Karl, Karl, Karl.... boy you bring back some good memories... the only job I
ever had and enjoyed was a mainframe computer operator... Started in the
'tab' section sorting cards in 1966.. later moved up to computer operator
assistant (tape jockey) on a 1401 and graduated to a IBM-360...7 tape drives
and get this... ready ?? 32k of memory... we ran a steel mill with it. had
a keypunch section with 50 women punching cards. on three shifts. Our
payroll was punched on about 30,000 cards every two weeks. One job at a
time was the limit with all tape, no hard disk. Last system (1986) was two
Burroughs 4900s dual processors and about 1 gig of hard drive space that
took up a room 25 x 50 and took 6 tons of a/c to keep the units cool... disk
were about 3' in diameter and spun up about 3600 rpm... we still had a tape
library of about 5000 reels of backup of current files. Moved up to about
18 tape drives and could multiprocess... gawd I loved that machine. I was
the only operator out of 15 that had ever maxxed out the mix...processors
running at 100% capacity... had both processors totally loaded... usually
took about 15 jobs at once to do that. The Burroughs main frame techies
said it couldn't be done... My one claim to fame...
AFA the calculators... my dad was a surveyor and we did all calculations
(with trig tables) with a pencil... in the early 70's we bought a 4
function Craig handheld for 125.00. It cut our calc time by two thirds...

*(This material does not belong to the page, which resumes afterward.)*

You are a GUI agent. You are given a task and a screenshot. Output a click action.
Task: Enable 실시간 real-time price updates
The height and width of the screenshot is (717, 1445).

and did it right !!!.. My watch can do what it did and more...
but I miss those old mainframe days...
reminissingly..
John
----- Original Message -----
From: "Karl Vacek" <kvacek@ameritech.net>
To: "John Innis" <jdinnis@gmail.com>; <shop-talk@autox.team.net>
Sent: Wednesday, October 29, 2008 12:11 PM
Subject: Re: [Shop-talk] Quick question on garage floors and garage lifts
> Wow - UNIX ? E-mail ? Sounds pretty modern. When I was at Purdue we had
> an IBM 7094, and Fortran was translated onto tape by an IBM 1401 from the
> cards we punched. About the computing power of a desktop calculator with
> much better I/O, assuming you like cards or tape. No such thing as
> e-mail, no UNIX. If you were lucky, though, you might get to use one of
> the two IBM 029 card punches rather than the 026's. All of this had to be
> done in the sub-basement of the newly-opened (sophomore year) Math-Science
> Building. Ahhh, the good old days.
>
> When I returned for grad school a few years later (1973), there were
> remote terminals to directly input FORTRAN programs at a few campus
> locations. No trudging to the M-S Building to punch your cards. No
> e-mail then either, though. And I bought a TI SR-10 calculator ($119.95)
> just before going back to grad school - it could DO SQUARE ROOTS !!
>
> Karl
>
>
>
>> Yeah, kids now are spoiled wimps. When I graduated from Purdue, we
>> had to learn FORTRAN and all of the email systems were Unix.